▸ BRIEF 1
According to the post about Filmpoem 50, what brief was given to the contributing poets?

▸ PASSAGE
~ Poet: Stevie Ronnie ~

Amerika (The Man Who Disappeared) by Alastair Cook

This is Filmpoem 50, a collaboration between Scottish filmpoet Alastair Cook and 20 other poets hailing from Scotland, England, Ireland, the U.S., South Africa and Belgium. I have a rule against posting films containing my own poetry to Moving Poems, but in this case my lines account for only 1/20th of the poem, so I decided not to be precious about it. Besides, it’s too important a poetry film not to feature. The composition process involved Alastair sending each writer a snippet of found film. To quote his original email:

You can be trite, erudite, short or shorter (no more than three or four lines) but the brief is this—Americana, the 1950s, travel.

All the clips are from the same batch of film and the artistic conceit is that a narrative will thread through these. This batch of film has this family move through America over the years, these boys grow up and some of the footage I have is heart-wrenching, always tinged with the salient and sombre fact that I source these from house-clearances, that the death of the filmmaker releases this footage to me.

The official description, from Vimeo and the Filmpoem website, reads:

Watch Alastair Cook’s brand new film, three years in the making, with new writing by twenty of the world’s best poets, sountracked by composer Luca Nasciutia and read by poet Rachel McCrum – screens worldwide from Autumn 2016. New ekphrasis work by poets John Glenday, Vicki Feaver, Stevie Ronnie, Janie McKie, Brian Johnstone, Jo Bell, Andrew Philip, Linda France, Dave Bonta, Angela Readman, Michael Vandebril, Gerard Rudolf, George Szirtes, Emily Dodd, Ian Duhig, Rachel McCrum, Robert Peake, Polly Rowena Atkin, Pippa Little and Vona Groarke.

This was originally planned as Filmpoem 40, but got delayed for a number of reasons, during which I believe the concept changed and matured a bit. I list Alastair as the chief poet here because it was his concept from start to finish, and he edited and moved around the submissions after they all came in. The decision to have a single narrator was, I think, a good one, but it’s amazing how well the conjoined text holds together on its own. Clearly, this is an approach to filmpoetry/videopoetry composition deserving of further experimentation. Alastair had been building on what he learned in making his Twenty Second Filmpoem back in 2012, which also involved 20 poets and some found footage.

▸ LISTED RECORDS
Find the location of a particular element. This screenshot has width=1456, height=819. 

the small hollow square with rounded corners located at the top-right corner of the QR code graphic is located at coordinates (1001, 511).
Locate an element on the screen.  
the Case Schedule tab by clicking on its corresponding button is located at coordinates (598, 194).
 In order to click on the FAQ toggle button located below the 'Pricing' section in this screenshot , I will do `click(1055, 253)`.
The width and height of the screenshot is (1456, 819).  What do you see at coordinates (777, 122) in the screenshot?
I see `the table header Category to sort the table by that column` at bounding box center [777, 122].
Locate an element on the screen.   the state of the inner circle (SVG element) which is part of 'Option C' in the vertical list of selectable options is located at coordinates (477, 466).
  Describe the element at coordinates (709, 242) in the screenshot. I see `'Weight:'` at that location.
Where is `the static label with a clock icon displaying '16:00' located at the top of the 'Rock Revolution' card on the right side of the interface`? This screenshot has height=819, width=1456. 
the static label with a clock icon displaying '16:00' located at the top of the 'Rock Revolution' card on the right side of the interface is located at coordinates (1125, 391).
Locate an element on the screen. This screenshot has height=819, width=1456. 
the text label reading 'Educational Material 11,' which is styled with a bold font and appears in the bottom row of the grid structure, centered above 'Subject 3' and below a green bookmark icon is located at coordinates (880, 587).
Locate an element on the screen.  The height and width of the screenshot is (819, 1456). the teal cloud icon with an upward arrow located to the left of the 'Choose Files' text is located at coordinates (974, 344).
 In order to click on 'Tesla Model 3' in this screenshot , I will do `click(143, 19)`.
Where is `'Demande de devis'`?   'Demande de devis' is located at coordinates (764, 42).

▸ BRIEF 2
In the records, rewrite everything from the line containing "In order to click on the" down to the line containing "Describe the element", replacing "toggle button" with "switch button" and leaving all else unchanged.

▸ EXERCISE OUTPUT 1
Americana, the 1950s, travel.

▸ EXERCISE OUTPUT 2
 In order to click on the FAQ switch button located below the 'Pricing' section in this screenshot , I will do `click(1055, 253)`.
The width and height of the screenshot is (1456, 819).  What do you see at coordinates (777, 122) in the screenshot?
I see `the table header Category to sort the table by that column` at bounding box center [777, 122].
Locate an element on the screen.   the state of the inner circle (SVG element) which is part of 'Option C' in the vertical list of selectable options is located at coordinates (477, 466).
  Describe the element at coordinates (709, 242) in the screenshot. I see `'Weight:'` at that location.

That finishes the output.